I don't know hou to proceed, because if $A \subset M - X$ then there is no point in $A \cap X $, how can $A \cup X$ be connected?
Ok, now I know that even if $A \cap X = \emptyset$, $A \cup X$ can be connected.
I still can't prove this.
Sketch: the cases when $A$ or $X$ is empty are easy, so we may assume $A$ and $X$ are non-empty. Since $A$ is an open and closed subset of $M - X$, $(M - X) - A$ is an open subset of $M - X$, and so there are open sets $P$ and $Q$ of $M$ such that: $$ \begin{align} A &=P - X \tag{i}\\ (M - X) - A &= Q - X \tag{ii} \end{align} $$ To show that $A \cup X$ is connected, we must show that for any open subsets $U$ and $V$ of $M$ such that $$ \begin{align} A \cup X &\subseteq U \cup V \tag{iii}\\ (U \cap V) \cap (A \cup X) &= \emptyset, \tag{iv} \end{align} $$ either $A \cup X \subseteq U$ or $A \cup X \subseteq V$.

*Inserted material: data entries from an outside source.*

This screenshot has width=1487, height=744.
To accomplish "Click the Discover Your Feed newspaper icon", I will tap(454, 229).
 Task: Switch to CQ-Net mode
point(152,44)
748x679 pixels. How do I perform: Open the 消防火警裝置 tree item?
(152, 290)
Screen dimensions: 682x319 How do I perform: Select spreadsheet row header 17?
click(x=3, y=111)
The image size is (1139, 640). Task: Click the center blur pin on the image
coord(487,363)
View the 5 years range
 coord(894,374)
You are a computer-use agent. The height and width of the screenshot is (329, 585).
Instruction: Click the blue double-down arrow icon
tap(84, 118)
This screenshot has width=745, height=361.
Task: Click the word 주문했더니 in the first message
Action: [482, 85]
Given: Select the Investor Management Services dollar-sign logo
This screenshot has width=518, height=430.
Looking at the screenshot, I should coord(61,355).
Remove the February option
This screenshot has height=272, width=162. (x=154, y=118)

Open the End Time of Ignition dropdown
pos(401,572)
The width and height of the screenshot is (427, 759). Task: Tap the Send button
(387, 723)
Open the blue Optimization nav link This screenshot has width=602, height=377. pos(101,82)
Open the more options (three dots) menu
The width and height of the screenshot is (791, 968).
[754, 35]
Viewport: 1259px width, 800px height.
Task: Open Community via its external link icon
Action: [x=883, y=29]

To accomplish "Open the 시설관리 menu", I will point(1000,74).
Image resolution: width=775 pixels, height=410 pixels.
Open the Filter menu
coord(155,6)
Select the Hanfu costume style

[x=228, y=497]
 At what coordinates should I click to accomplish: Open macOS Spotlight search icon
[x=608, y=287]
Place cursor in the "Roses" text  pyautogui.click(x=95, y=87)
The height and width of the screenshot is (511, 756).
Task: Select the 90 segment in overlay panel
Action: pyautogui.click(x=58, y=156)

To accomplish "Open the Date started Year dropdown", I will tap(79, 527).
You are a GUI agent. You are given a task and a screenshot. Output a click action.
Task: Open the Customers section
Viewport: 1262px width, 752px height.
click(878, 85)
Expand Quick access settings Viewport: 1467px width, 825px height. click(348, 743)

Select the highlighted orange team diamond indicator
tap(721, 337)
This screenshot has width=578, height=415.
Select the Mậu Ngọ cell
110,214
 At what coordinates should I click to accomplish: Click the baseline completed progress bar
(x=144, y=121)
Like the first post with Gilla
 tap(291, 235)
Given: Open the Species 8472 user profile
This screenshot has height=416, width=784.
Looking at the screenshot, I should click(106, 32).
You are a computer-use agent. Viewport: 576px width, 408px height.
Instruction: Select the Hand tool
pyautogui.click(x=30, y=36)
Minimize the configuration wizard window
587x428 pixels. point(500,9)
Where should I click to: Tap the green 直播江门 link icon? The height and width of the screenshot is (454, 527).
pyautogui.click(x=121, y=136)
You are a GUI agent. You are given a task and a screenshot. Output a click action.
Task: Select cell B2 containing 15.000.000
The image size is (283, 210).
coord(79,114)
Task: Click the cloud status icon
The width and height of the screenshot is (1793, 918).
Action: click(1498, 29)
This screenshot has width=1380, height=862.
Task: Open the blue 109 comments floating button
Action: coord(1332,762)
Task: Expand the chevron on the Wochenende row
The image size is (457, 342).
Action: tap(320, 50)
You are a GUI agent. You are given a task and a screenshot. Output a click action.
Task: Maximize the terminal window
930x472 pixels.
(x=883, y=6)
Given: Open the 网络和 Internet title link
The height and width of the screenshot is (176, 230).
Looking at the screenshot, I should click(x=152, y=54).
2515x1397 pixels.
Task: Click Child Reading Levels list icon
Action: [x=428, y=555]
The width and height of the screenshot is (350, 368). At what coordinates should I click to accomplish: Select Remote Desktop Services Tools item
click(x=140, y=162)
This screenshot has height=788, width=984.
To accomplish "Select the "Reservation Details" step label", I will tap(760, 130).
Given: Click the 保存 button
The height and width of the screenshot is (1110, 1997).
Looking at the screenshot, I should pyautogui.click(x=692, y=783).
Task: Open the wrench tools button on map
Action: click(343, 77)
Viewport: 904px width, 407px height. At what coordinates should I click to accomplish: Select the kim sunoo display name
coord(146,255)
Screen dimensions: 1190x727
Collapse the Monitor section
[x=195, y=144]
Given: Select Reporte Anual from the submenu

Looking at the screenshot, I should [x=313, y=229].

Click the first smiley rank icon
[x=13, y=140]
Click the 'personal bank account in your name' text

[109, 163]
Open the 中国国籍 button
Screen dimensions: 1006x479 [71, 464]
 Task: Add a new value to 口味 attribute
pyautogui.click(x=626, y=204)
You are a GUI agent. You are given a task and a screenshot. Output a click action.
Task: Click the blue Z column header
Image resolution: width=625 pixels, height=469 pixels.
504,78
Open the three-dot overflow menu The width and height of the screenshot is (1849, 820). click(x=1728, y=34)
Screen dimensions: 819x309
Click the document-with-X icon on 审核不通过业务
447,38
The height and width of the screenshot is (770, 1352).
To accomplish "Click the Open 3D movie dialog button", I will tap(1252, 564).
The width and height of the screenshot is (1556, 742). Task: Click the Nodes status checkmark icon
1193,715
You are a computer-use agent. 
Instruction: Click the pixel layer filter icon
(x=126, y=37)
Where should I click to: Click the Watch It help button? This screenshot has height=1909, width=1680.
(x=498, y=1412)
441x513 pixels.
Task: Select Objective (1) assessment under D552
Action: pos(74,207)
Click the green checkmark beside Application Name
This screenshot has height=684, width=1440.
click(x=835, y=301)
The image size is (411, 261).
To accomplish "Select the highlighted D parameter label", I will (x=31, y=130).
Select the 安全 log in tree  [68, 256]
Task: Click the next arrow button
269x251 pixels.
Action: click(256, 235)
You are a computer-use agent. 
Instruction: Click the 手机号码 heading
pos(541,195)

So let $U$ and $V$ be open subsets of $M$ satisfying (iii) and (iv). Then because $X$ is connected, either $X \subseteq U$ or $X \subseteq V$. Interchanging $U$ and $V$ if necessary, we can assume that $X \subseteq U$ (and hence that $X \cap V = \emptyset$). I claim that $A \subseteq U$ so that $A \cup X \subseteq U$ and we are done. To see this, define: $$ \begin{align} U' &= Q \cup U \\ V' &= P \cap V. \end{align} $$ Clearly $U'$ and $V'$ are open subsets of $M$. Using (i), (ii), (iii) and (iv), one shows that $M = U' \cup V'$ and $U' \cap V' = \emptyset$. Since $M$ is connected this implies that one of $U'$ or $V'$ is empty, and it can only be $V'$ since $\emptyset \neq X \subseteq U'$. But $A \subseteq P$, so $A\cap V\subseteq P\cap V = V' =\emptyset$, so as $A \subseteq U \cup V$, we must have $A \subseteq U$.